Serengil, “Boyum 1.67’ydi boyum, 1.63’e düşmüş. Şoka girdim, nasıl olabilir bu türlü bir şey diye, inanmak istemedim, bir daha baktım, çok üzüldüm, kemik erimesi başlamış. Aslında yemek yedikten sonra fecî derecede damping sendromu diye bir şey var. Kötüleşiyorum, istifra ediyorum, tuvaletin olmadığı bir yere gidemiyorum. Bana bazen, ‘bu kadar hastasını, yayına nasıl çıkıyorsunuz’ diyorlar, yayının çabucak gerisinde kulis var ve tuvalet var.
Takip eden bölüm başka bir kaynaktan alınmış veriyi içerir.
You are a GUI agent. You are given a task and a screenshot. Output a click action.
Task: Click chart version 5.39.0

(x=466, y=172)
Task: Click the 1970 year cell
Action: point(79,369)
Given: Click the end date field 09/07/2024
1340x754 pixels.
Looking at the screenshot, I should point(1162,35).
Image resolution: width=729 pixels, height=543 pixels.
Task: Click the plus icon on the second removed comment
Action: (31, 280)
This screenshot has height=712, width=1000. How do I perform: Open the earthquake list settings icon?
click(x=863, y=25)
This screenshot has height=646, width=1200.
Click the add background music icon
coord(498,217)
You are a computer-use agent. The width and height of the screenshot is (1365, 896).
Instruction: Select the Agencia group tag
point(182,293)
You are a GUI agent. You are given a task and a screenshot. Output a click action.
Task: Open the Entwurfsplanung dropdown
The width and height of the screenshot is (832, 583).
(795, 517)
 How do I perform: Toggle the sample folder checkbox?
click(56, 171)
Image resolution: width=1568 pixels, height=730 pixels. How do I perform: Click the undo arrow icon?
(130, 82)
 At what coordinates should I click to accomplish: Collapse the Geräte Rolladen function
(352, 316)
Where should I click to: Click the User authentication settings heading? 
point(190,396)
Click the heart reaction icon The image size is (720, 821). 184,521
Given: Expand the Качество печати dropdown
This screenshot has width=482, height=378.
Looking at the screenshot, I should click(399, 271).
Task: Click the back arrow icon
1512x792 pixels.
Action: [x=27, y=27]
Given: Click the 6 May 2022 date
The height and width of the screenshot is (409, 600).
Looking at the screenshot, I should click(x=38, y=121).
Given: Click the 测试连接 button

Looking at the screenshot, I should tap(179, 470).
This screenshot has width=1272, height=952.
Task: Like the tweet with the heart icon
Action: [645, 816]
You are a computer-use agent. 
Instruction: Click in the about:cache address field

Ben yayın esnasında en az 5-6 sefer tuvalete gidiyorum. Artık tuvalete gitmekten, istifra etmekten o kadar yorgunum ki, işimi yapmaya çalışıyorum, bu kadar yapabiliyorum, 2 saat buraya geliyorum ve tuvalet olduğu için. Dışarıda gezmem mümkün değil, bir yere gitmem mümkün değil. Yemek yedikten sonra beynime kan gitmiyor, bütün bedendeki kanı bağırsağa pompalıyor beyne, kalbime kan gitmiyor, nefes alamıyorum. Benim dışımda bir diğeri olsaydı 1 yıldır ortalığı ayağa kaldırırdı” halinde konuştu.
“SERUMLA YAŞIYORUM”
Serengil, “Bugüne kadar şikayetçi olmayacaktım, olmadım da, ismini dahi zikretmedim fakat bu kadar duyarsız, bu kadar küstah… Hastanenin sahibini aradım geçen gün en sonunda. Zira epikrizimi göndermiyorlar, ‘siz yanılgılı bir şey yapıyorsunuz, orada benim üzere bir sürü bayan ameliyat oluyor ve hepsi 60 kilolarda’ dedim, ‘beni ilgilendirmez, benim mutabakatlı hekimim değil, geliyor burada yapıyor’ dedi. Nasıl ilgilendirmez, burası sizin hastaneniz ve gayri türel bir şey yapılıyor, siz bu türlü bir şeye müsaade ediyorsunuz, ‘neyin peşindesiniz kardeşim’ diyerek telefonumu yüzüme kapattı İzmir’deki hastanenin sahibi. Doktora esasen ulaşabilmek mümkün değil. Ben her gün yayından çıktıktan sonra, bugün de sizinle konuştuktan sonra serum alıyorum ve 24 saat o serum kolumda olmak zorunda, ben şu anda bu halde yaşıyorum, damardan beslendiriyorlar. Ağızdan alınan ilacında benim bedenime etkisi yok zira emilim olan yer bitmiş. Şayet bir tabip ve bir hastane bir kusur yaptıysa, bunu tolere etmek zorundayken, yardımcı olmak zorundayken bunlar telefonlara çıkmıyorlar. O yüzden de bugüne kadar şikayetçi olmamıştım ancak benim bedellerimi, salığımı bu raddeye kadar getirdikleri için, yalnızca şu yüzden de olacağım, en azından öbür beşerler olmasın. Bizde çok örnek alınan insanlarız, bende kusurluyum burada kabul ediyorum, bu türlü cahilce bir şeyi 67-70 kilolarda yaptırmamam gerekiyordu. Ben kendi üzerime alacağım şeyi alıyorum zati lakin tabibin buna asla yanaşmaması, para için asla bu türlü bir şeyi etmemesi lazım. Bir çok bayana yapılıyor ve herkes de beni buluyor şu an. Bir çok bayanın başına gelmiş ancak ben ekranda olduğum için kendimi duyurabiliyorum. Obezite dışında katiyen bu ameliyatların yapılmaması gerekiyor” diye konuştu.